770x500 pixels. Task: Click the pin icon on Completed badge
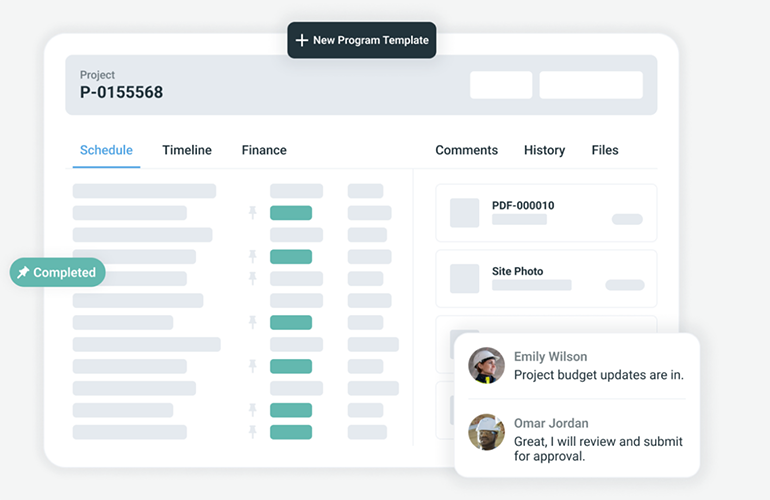click(x=23, y=272)

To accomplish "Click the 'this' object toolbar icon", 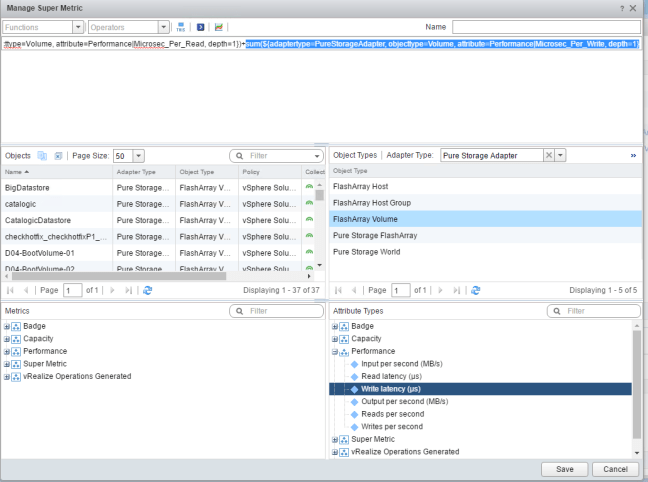I will 180,27.
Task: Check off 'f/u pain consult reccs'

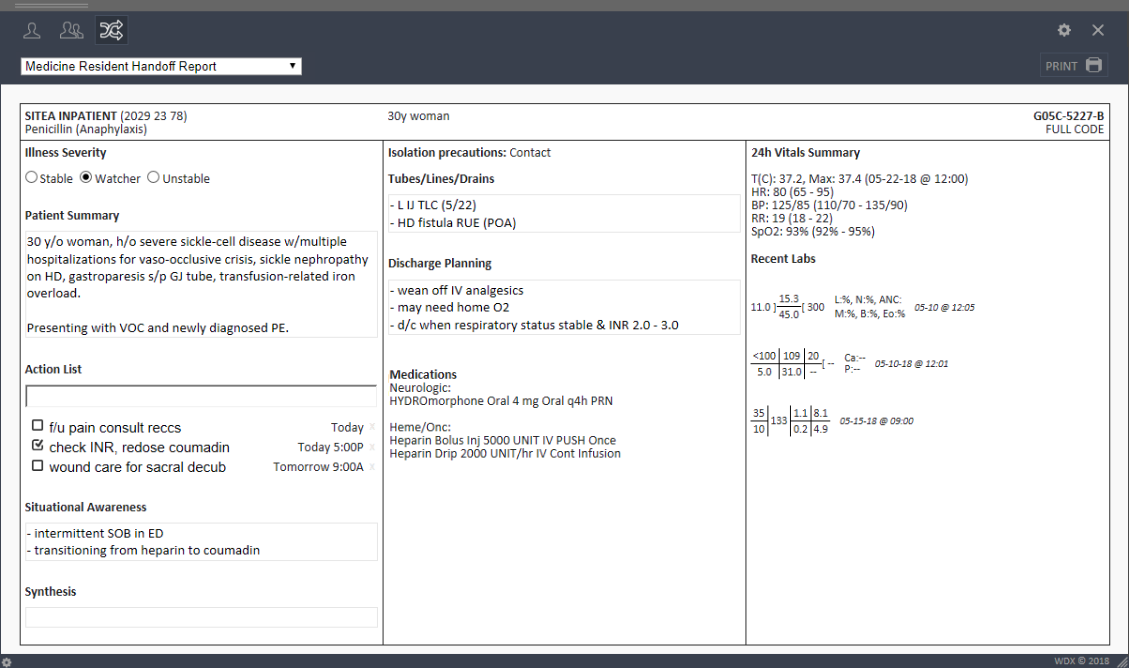Action: click(38, 426)
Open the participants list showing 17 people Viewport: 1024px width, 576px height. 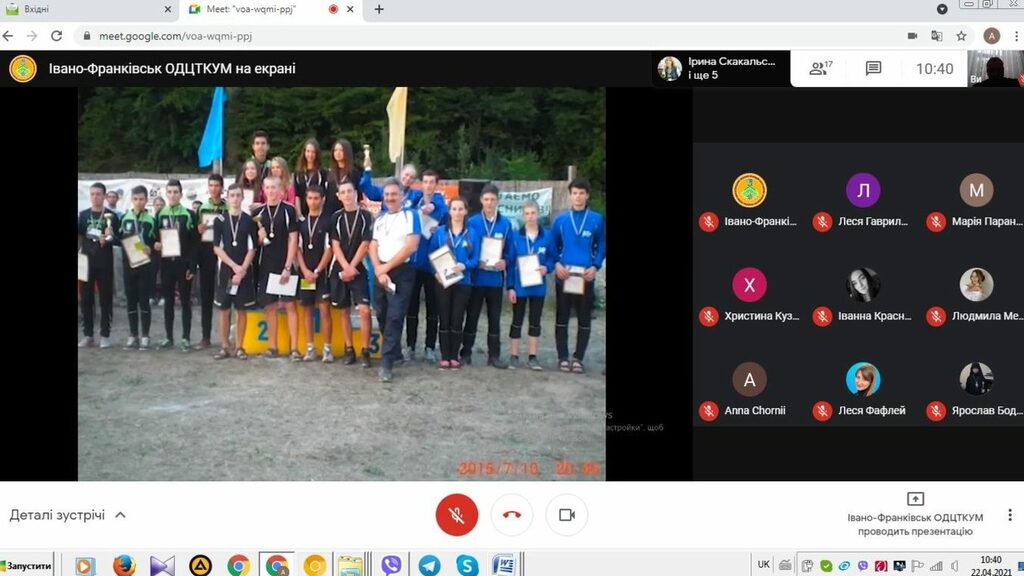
━━━━━━
#### WHAT YOU HAVE TO DO
Only the lines from the one containing "Task: Check off 'f/u pain consult reccs'" through the final line of the entries belong in the copy, both ends included. Pictures stay out.

#### SOLUTION FOR THIS TASK
Task: Check off 'f/u pain consult reccs'

Action: click(38, 426)
Open the participants list showing 17 people Viewport: 1024px width, 576px height. 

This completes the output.